L'accident met en lumière le fonctionnement des essais cliniques, réalisés par bon nombre de laboratoires pour tester des molécules. Francetv info vous explique en quoi cela consiste. 

A quoi sert un essai thérapeutique ? 

Ce genre d'essai permet de tester un nouveau médicament ou des produits de santé, comme des dispositifs médicaux. Avant d'être menés sur l'homme, des tests préalables sont effectués sur des animaux. L'essai clinique s'organise en trois phases, indique l'ANSM dans une note communiquée à francetv info.

La première étape consiste à "évaluer la tolérance de la substance testée" sur des volontaires sains (l'accident à Rennes s'est produit dans ce cadre). Dans la deuxième phase, des essais sont menés sur des malades pour "estimer l'efficacité et la tolérance à court terme et déterminer la dose la plus adaptée". Enfin, lors d'une troisième étape, des tests sont menés sur un plus grand nombre de patients et sur une durée plus importante. Il s'agit alors d'évaluer une nouvelle fois sa tolérance et son efficacité "dans les indications visées". A ce moment-là, on compare généralement avec un placebo. 

Ce n'est qu'à partir de là que le laboratoire peut envisager une autorisation de mise sur le marché. Elle sera suivie par une nouvelle batterie de tests. 

Qui peut participer ? 

Selon le site de l'Inserm, tout le monde peut prendre part à un essai thérapeutique, qu'il soit mineur ou majeur, malade ou sain. La personne peut être sollicitée chez son médecin. La seule condition est le critère de volontariat.
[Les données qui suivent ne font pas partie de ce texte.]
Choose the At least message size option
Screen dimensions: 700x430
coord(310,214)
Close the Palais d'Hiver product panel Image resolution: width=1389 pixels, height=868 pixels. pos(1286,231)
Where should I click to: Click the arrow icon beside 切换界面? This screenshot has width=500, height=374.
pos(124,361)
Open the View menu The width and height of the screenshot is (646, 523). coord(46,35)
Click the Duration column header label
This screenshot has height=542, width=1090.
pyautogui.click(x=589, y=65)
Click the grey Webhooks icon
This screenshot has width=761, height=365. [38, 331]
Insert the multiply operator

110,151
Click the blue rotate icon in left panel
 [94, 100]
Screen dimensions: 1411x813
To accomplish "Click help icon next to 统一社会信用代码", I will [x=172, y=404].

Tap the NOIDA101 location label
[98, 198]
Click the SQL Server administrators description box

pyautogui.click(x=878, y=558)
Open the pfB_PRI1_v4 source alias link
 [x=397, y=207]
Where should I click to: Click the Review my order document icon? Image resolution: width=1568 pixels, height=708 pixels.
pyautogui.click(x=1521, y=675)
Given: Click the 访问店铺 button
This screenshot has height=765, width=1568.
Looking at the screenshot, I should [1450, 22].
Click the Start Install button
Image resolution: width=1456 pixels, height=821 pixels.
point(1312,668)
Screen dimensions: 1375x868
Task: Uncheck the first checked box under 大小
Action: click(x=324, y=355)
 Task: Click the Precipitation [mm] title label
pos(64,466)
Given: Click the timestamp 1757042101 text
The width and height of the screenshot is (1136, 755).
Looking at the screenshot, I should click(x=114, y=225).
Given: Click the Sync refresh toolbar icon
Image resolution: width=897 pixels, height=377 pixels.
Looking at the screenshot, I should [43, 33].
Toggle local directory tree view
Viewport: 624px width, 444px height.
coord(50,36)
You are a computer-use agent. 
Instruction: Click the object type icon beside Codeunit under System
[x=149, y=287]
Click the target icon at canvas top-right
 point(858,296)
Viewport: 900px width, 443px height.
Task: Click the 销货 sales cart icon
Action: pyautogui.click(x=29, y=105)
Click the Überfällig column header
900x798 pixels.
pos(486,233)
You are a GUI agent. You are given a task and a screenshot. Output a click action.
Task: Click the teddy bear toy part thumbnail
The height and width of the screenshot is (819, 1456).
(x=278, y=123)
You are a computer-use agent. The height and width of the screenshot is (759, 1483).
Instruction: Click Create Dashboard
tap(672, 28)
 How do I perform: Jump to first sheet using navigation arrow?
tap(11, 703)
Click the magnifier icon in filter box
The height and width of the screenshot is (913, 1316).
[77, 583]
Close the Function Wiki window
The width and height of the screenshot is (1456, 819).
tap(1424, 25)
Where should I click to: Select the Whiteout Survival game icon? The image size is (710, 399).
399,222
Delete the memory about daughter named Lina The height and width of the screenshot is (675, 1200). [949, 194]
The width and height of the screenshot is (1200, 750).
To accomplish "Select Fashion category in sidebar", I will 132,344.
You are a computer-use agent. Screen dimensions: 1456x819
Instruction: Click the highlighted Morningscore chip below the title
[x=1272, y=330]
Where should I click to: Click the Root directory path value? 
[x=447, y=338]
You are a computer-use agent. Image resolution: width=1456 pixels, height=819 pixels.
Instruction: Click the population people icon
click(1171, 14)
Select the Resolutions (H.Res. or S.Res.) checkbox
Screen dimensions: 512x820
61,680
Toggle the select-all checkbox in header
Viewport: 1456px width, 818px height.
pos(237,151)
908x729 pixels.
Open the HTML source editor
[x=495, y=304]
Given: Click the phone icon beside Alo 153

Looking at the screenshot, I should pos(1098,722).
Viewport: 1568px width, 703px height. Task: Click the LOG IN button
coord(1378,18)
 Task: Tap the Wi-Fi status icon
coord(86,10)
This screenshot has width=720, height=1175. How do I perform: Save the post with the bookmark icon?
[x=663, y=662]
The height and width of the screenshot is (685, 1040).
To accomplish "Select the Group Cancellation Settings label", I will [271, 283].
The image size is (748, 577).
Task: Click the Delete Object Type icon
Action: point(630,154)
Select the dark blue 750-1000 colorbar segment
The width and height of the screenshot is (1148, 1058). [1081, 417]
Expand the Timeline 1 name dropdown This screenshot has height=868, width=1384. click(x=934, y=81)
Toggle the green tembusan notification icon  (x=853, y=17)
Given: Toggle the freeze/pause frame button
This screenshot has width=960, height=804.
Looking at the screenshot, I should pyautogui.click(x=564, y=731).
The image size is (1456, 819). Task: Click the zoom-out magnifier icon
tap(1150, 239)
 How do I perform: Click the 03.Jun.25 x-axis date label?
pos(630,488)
Les futurs patients doivent se rapprocher de centres d'investigation clinique et remplir un formulaire "de consentement éclairé" afin d'avoir une trace montrant qu'ils ont bien compris la méthode et les risques. 

Une indemnité non imposable est versée pour suivre un essai thérapeutique, mais le montant ne peut pas excéder 4 500 euros à l'année. Elle est donnée en fin d'étude. La société Biotrial qui a géré l'essai thérapeutique à Rennes rémunère entre 100 et 4 500 euros. 

Comment sont-ils contrôlés ? 

Tout au long de l'étude, des médecins hospitaliers suivent les patients. Mais avant cela, l'essai doit avoir reçu un avis favorable du Comité de protection des personnes (CPP) et une autorisation de l'ANSM. Cette dernière "évalue la qualité et la sécurité d'utilisation des médicaments", comme la qualité pharmaceutique ou les doses utilisées. Elle garantit aussi la sécurité des personnes. 

L'ANSM est tenue informée de tous les "effets indésirables graves et inattendus" qui peuvent être liés à l'expérimentation. C'est elle qui décide la suspension ou l'interdiction d'un essai en cours.